Weißer Belag auf dunklem Asphalt, Salzspuren dicht an Baumstämmen. Im Arsenal im 3. Bezirk sorgen dem "Kurier" zugespielte Bilder von großflächiger Salzstreuung für Empörung. Dabei gilt in Wien seit 2003 ein klares Verbot Salz auf Gehsteigen und Gehflächen zu streuen, wenn sich im Umkreis von 10 Metern unversiegelte Bodenflächen befinden und keine bauliche Trennung existiert. Erlaubt wären dort etwa Streusplitt. Die MA 42 Stadtgärten zog im Arsenal bereits Bodenproben. Stellt die zuständige Wasserrechtsbehörde einen Verstoß fest, droht eine Strafe von bis zu 700 Euro.
Grüne erhöhen Druck
Für die Grünen reicht das nicht. Umweltsprecherin Tina Wirnsberger warnt vor massiven Folgen für Natur und Tiere. "Salzstreuung verursacht nachhaltige Baumschäden, denn sie stört den Wasserhaushalt und kann Trockenstress auslösen, der zu vorzeitigem Laubfall, Verfärbungen und zum Absterben ganzer Pflanzenteile führt. Bäume werden damit anfälliger gegenüber Krankheiten und Schädlingen. Auch bei Hunden verursacht Streusalz wunde Pfoten und Schmerzen", so Wirnsberger.
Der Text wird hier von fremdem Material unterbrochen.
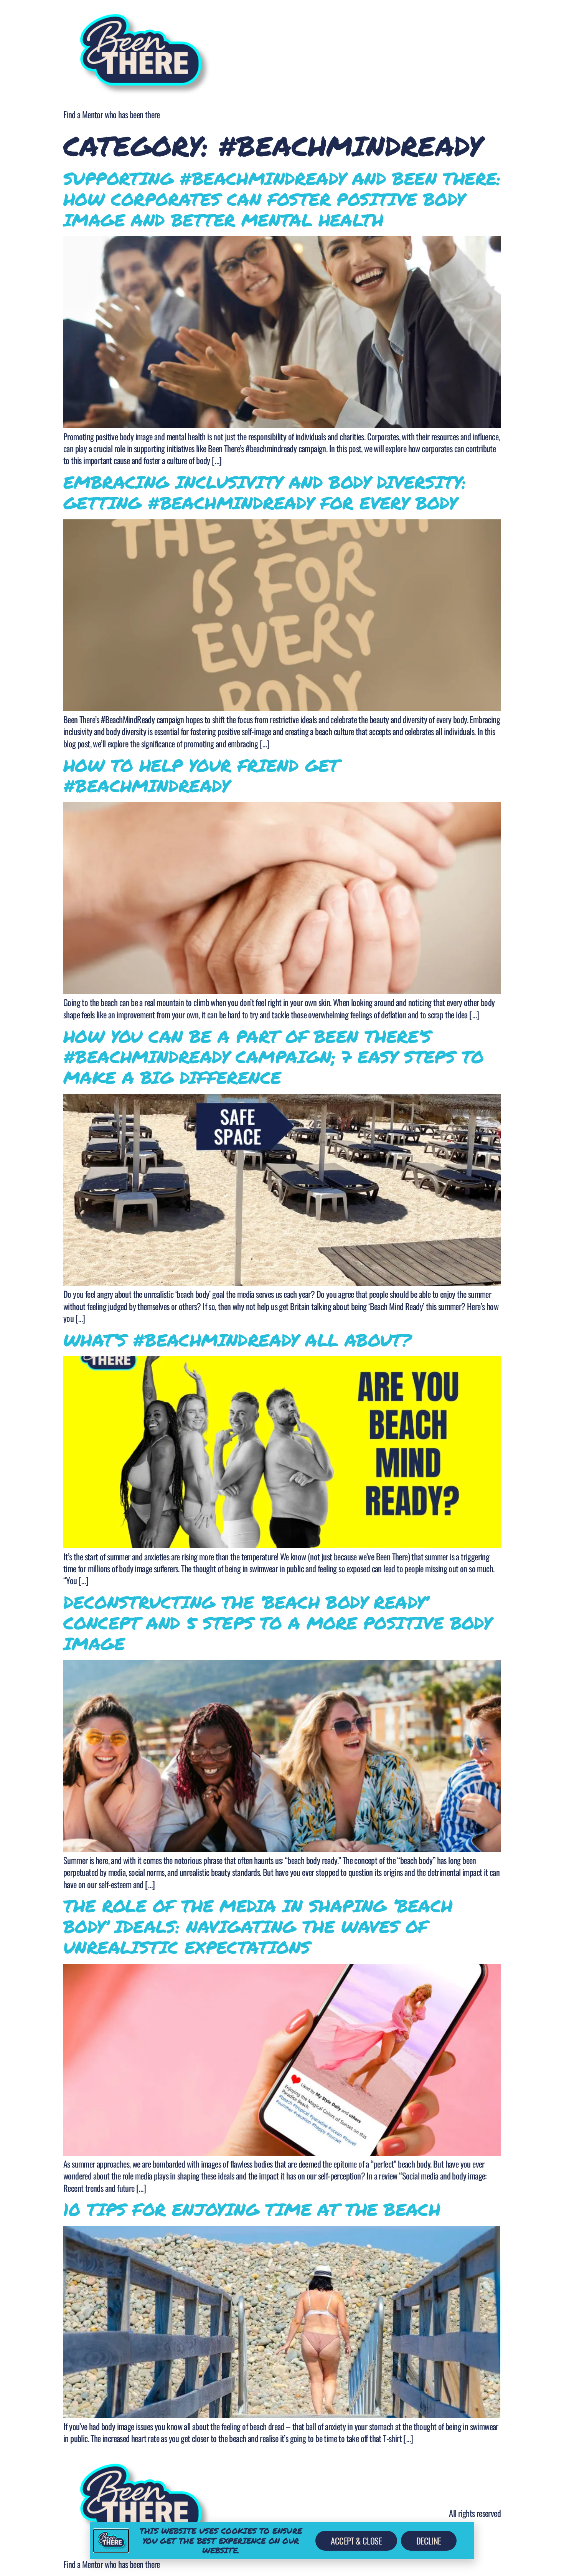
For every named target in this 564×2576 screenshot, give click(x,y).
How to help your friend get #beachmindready (201, 775)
Die Umweltsprecherin verlangt regelmäßige Kontrollen mit Stichproben und deutlich höhere Geldstrafen für gewerbliche Winterdienste. "Der Fall im Arsenal zeigt einmal mehr: Es braucht wirksame und regelmäßige aktive Kontrollen mit Stichprobenentnahmen - zusätzlich zu den Meldungen von besorgten Bürgern beim Stadtgartenamt. Anzudenken sind auch höhere Geldstrafen für gewerbliche Winterdienste bei Verstößen. Die derzeit geltenden Strafbeträge stehen in keinem Verhältnis zum potenziellen Schaden, der an Bäumen angerichtet wird - ein Stadtbaum kostet zwischen 3.000 und 25.000 Euro", sagt Wirnsberger.